Saturday, September 5, 2015

The Things We Fear the Most are Often the Things we Want the Most

Why do we often run away from the things we want the most? When I think of the things that send my pulse pounding it is pursuing my dreams: true love, challenging work, adventures that broaden my mind and open my spirit. Yet in my day to day life, I notice that I also tend to shrink away from the things that make me venture away from the familiar, choosing instead being needed, not loved, the perception of financial security in a steady job, staying home in the comfort of my familiar surroundings, rather than venturing out and risking not being asked to dance, or being caught in bad weather.

Yet I have found that my most life changing moments have been when I have left the confines of the familiar either by choice or by force of circumstance. When a long term relationship ended I felt broken hearted and like a failure, but I worked to heal and move on without bitterness as I trudged agonizingly through each stage of grieving. A year later, I went to seek out this person who had left me, going dancing at an unfamiliar place but met instead a man who was more open hearted than any I had ever known before, and this made me very afraid, but also brought me much more happiness than I have ever known in any relationship. A reorganization resulted in me meeting more supportive colleagues across my workplace. My lease was up at a cheap apartment I had rented with a roommate for several years, and I realized I couldn't afford to rent a studio apartment anymore, and unable to face reality, decided to imagine I had money and looked at condos for sale. Everything came together within six weeks, including a pre-approval for a mortgage that was exactly the amount I needed for a fixer upper condo that just came on the market, and supportive friends who helped me come up with a down payment. A flood that destroyed my home resulted in me being able to rebuild it even better than it was before. Chaos preceded rebirth into something stronger and more beautiful.

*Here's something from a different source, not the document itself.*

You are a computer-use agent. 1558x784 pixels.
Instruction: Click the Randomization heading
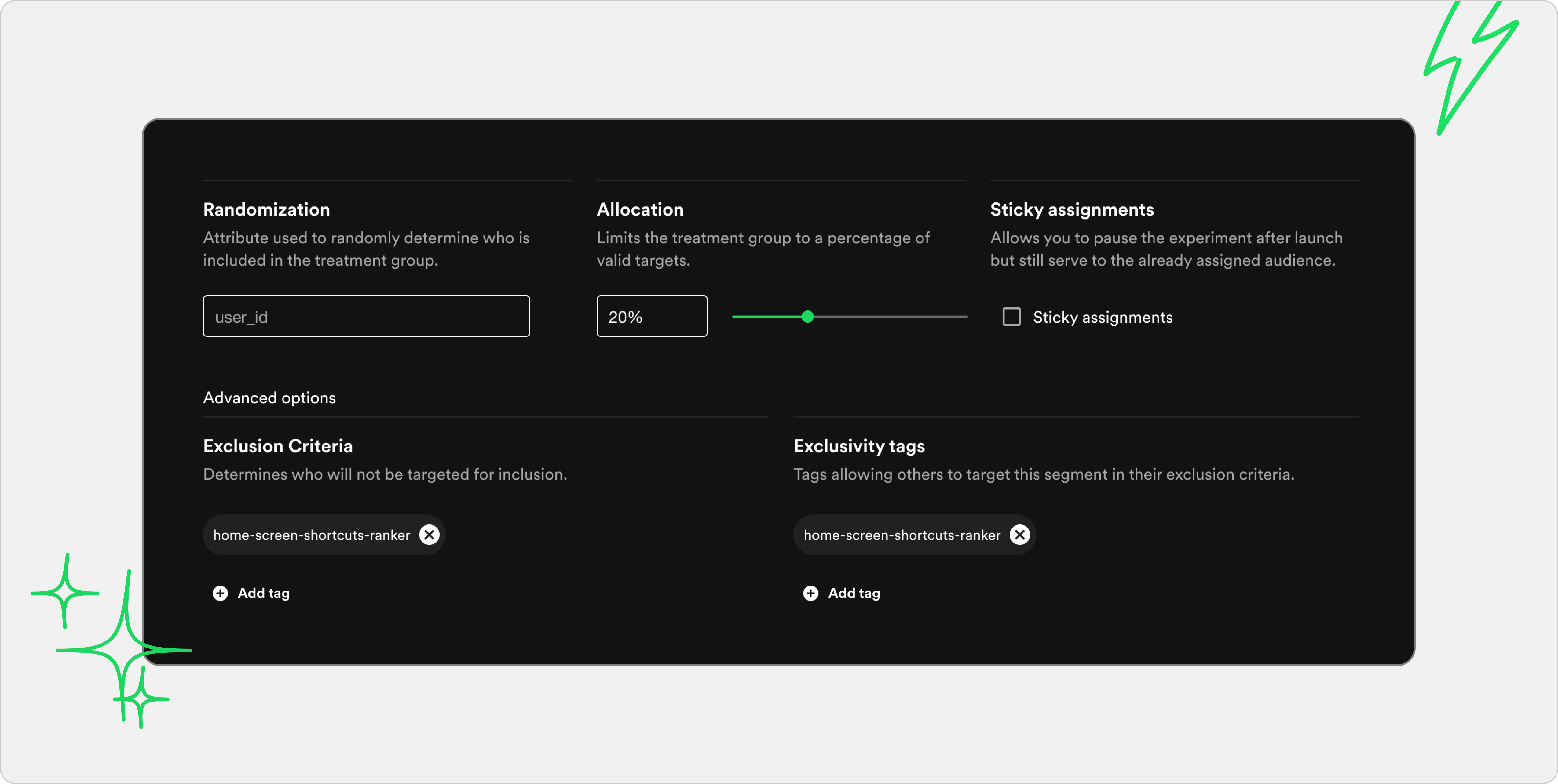click(x=266, y=210)
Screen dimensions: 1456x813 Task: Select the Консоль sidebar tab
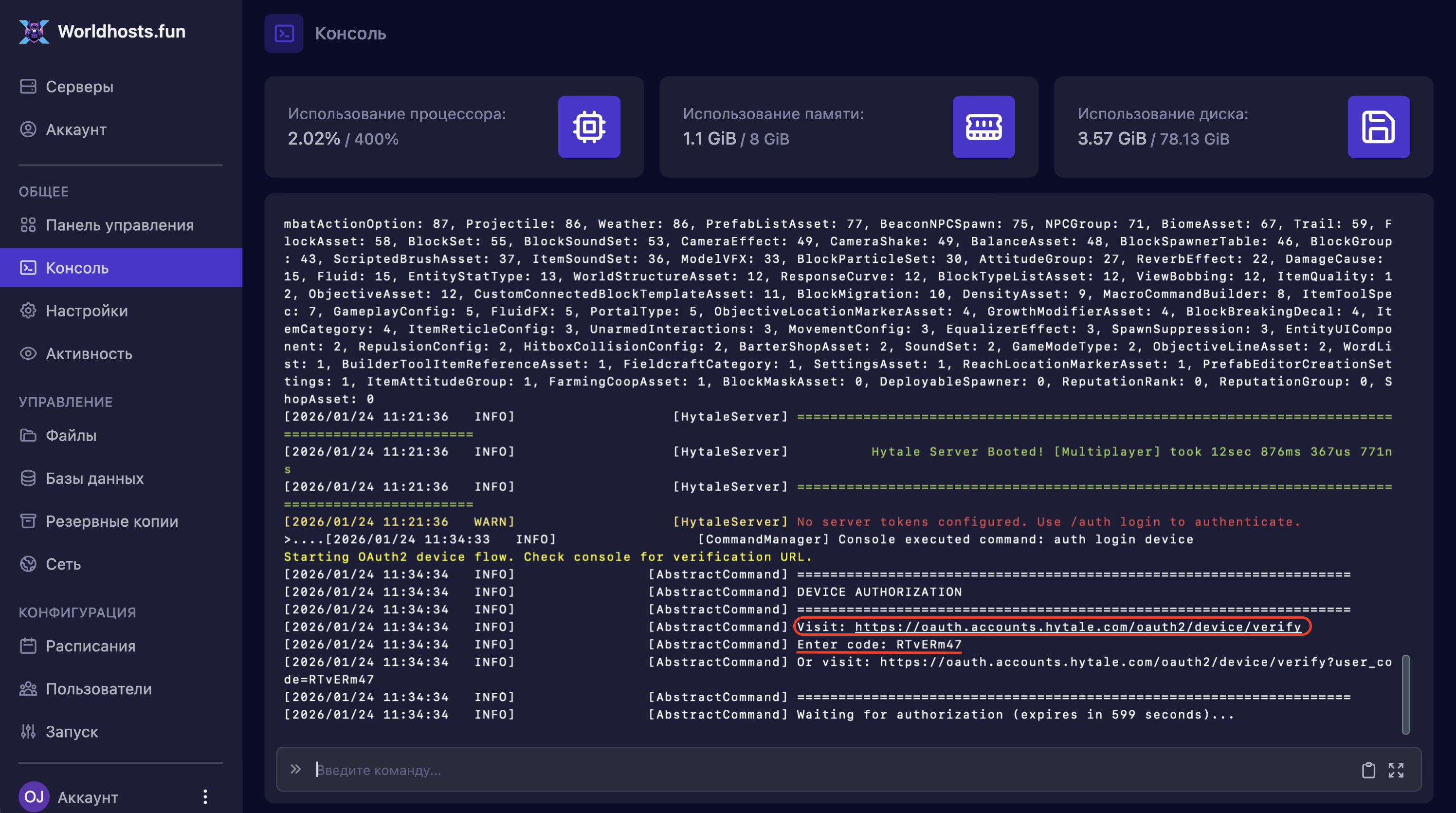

Now the question I ask myself is often not "What do I want?" but "What should I want?" or "What does God or 'the universe' want for me?" My vision is much smaller than God's vision for me, I'm sure. I have a purpose on this Earth that goes beyond the fulfillment of my own needs and wants. Our connection to other people is what makes life meaningful. So while I value comfort and security, I want much more from life. I want to connect to other people and make a difference in their lives. I want to travel and see more of the world, and I want to keep in mind that even if life doesn't always seem to go the way I've planned it, there may be a better outcome than anything I could possibly imagine in my own limited vision of things. The fulfillment of our dreams that takes us away from what we've settled for in the name of security can inspire a fear greater than any other, yet having the courage to face our fears bring us closer to the true realization of dreams.